Article
Midelt (Berber language: ⵎⵉⴷⴻⵍⵜ, Arabic: ميدلت) is a town in Morocco, in the high plains between the Middle Atlas and High Atlas mountain ranges. With a population of 55,304 recorded in the 2014 Moroccan census, Midelt serves as the commercial center of a large agricultural hinterland. It is also one of Morocco's principal cities for the mining of several minerals.

Geography
Midelt is situated on the main road between Fes and Meknes to the north and Errachidia to the south. Geographically, it is situated in the high plains surrounding the Moulouya River, between the Middle and High Atlas mountain ranges.

The city's elevation is , making it one of the highest large towns in Morocco.

Climate
Midelt has a cold desert climate (Köppen: BWk). The elevation of Midelt and its relative proximity to the North Atlantic Ocean cools the daily temperatures to make Midelt one of the most temperate of the inland towns. However, many coastal towns have milder temperatures, warmer in winter and cooler in summer.

Every winter, when a cold damp air coming from the north west influence Western Europe and Morocco, temperatures can fall dramatically well below -10 degrees Celsius in Midelt. However, these extreme conditions don't last for more than 5 continuous days.

Temperature averages, from the years 1961 to 1990, yield daily maximum/minimum temperatures for January as 12.3 / 0.6 degrees Celsius and for July as 32.6 / 16.3 degrees Celsius.

Your instructions
Continue the article on Midelt, starting after its last sentence about the January and July temperature averages.

Data records
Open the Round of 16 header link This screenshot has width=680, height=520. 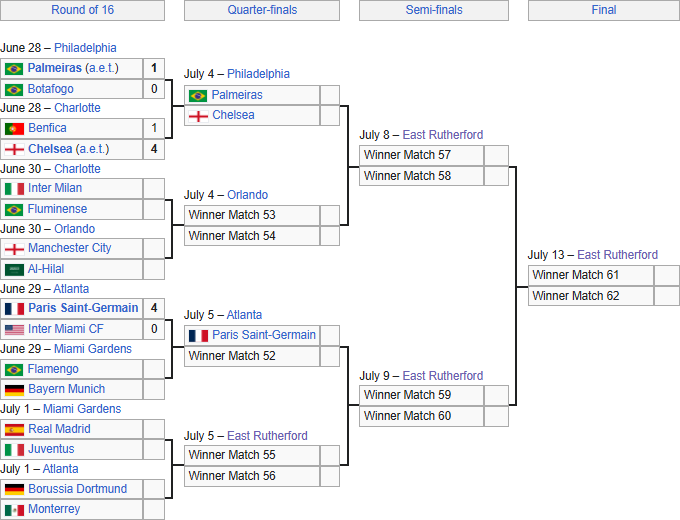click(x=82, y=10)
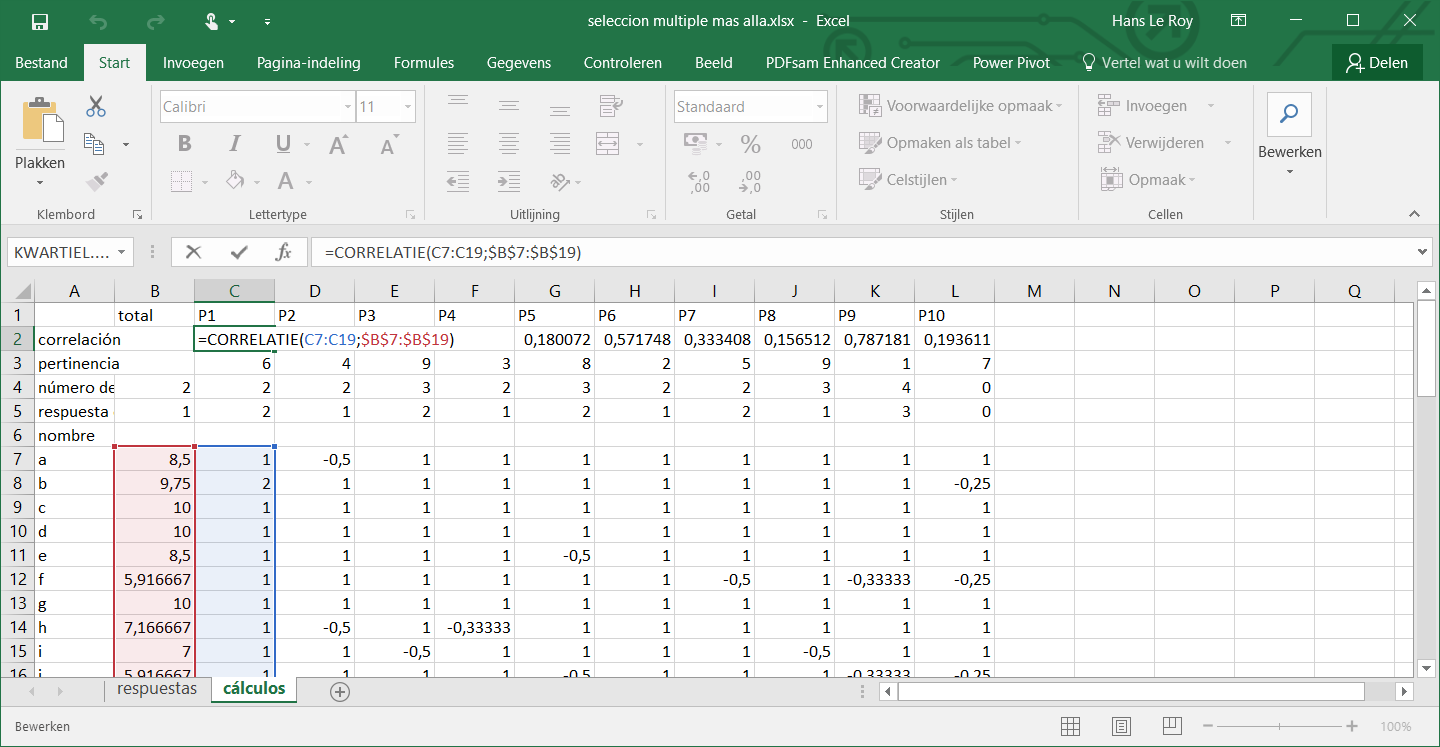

...

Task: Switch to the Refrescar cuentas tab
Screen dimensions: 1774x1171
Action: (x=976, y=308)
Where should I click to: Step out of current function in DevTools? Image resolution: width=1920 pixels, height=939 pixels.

Task answer
Snow is common in winter, and precipitation continues throughout the year at moderate levels. However, the principal water source of the region is a spring at the foot of Jbel Ayachi,  south of Midelt.

A dam moderating the flow from the spring was destroyed by a flood in early 2006 following heavy snows the previous winter, damaging the nearby village of Tattiwin.

History

Midelt grew in the first half of the 20th century around a French administrative post by the same name. Previously, villages and ksour had dotted the fertile surroundings. The French established their post to facilitate the mining of lead, gypsum, other minerals, and fossils in the nearby Ahouli and Mibladen mines and elsewhere. The development of these mines led to the construction of a railroad from Midelt to the Mediterranean coast and the electrification of Midelt in 1930. In Morocco, only Casablanca received electricity earlier.

After Moroccan independence in 1956, control reverted to the Moroccan government. Midelt is currently the provincial capital of Midelt Province.

People
Midelt is a largely Berber city. Berber residents speak the Central Atlas Tamazight (Ait Ayache) language but most can also use the  dialect of Darija. Educated residents also speak Standard Arabic as well as French, which are used throughout Morocco in mass media, education, and government.

Because Midelt is a new city, almost all Mideltis can trace their roots either to one of the nearby villages or to elsewhere in Morocco. The city also lacks the sharply defined neighborhood divisions and traditional souqs of older Moroccan cities.

Very few non-natives live in Midelt. Of these, the longest established are a community of Franciscan nuns and Cistercian monks (namely Trappists) living at the Priory of Our Lady of Atlas in a nearby village. The nuns work with local women and girls to develop handcrafts and teach hygiene, French language, and other skills.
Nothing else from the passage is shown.